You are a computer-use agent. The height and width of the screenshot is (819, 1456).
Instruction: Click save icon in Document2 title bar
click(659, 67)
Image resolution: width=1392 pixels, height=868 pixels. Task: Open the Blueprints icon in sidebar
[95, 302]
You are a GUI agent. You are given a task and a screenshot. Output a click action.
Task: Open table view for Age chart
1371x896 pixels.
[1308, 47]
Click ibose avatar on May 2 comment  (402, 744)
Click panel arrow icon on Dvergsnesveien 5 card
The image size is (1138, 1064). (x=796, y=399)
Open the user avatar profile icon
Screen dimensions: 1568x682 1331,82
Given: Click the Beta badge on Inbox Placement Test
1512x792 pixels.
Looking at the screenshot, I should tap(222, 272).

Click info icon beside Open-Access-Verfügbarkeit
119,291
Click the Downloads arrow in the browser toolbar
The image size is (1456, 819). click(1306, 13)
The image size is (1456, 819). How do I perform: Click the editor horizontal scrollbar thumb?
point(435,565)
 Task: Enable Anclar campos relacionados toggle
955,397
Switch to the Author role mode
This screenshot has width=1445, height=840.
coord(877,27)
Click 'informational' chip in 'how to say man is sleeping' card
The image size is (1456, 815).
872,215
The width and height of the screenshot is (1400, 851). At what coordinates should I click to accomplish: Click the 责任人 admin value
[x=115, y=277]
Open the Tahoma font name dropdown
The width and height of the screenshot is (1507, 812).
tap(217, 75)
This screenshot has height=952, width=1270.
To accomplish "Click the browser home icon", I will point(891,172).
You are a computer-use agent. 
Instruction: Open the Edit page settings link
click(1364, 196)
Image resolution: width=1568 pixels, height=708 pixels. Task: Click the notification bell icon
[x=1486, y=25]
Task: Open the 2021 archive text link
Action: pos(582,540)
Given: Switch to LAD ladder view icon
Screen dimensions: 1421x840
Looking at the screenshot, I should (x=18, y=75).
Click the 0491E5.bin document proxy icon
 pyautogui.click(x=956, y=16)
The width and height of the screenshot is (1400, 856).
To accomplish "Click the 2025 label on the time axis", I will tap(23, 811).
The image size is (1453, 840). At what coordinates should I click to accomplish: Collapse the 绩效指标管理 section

##############################

> WHAT YOU ARE ASKED TO DO: Everything from the first line above up to and including the line that contains "You are a GUI" should be printed exactly; please print only that.

> PROBLEM SOLUTION:
You are a computer-use agent. The height and width of the screenshot is (819, 1456).
Instruction: Click save icon in Document2 title bar
click(659, 67)
Image resolution: width=1392 pixels, height=868 pixels. Task: Open the Blueprints icon in sidebar
[95, 302]
You are a GUI agent. You are given a task and a screenshot. Output a click action.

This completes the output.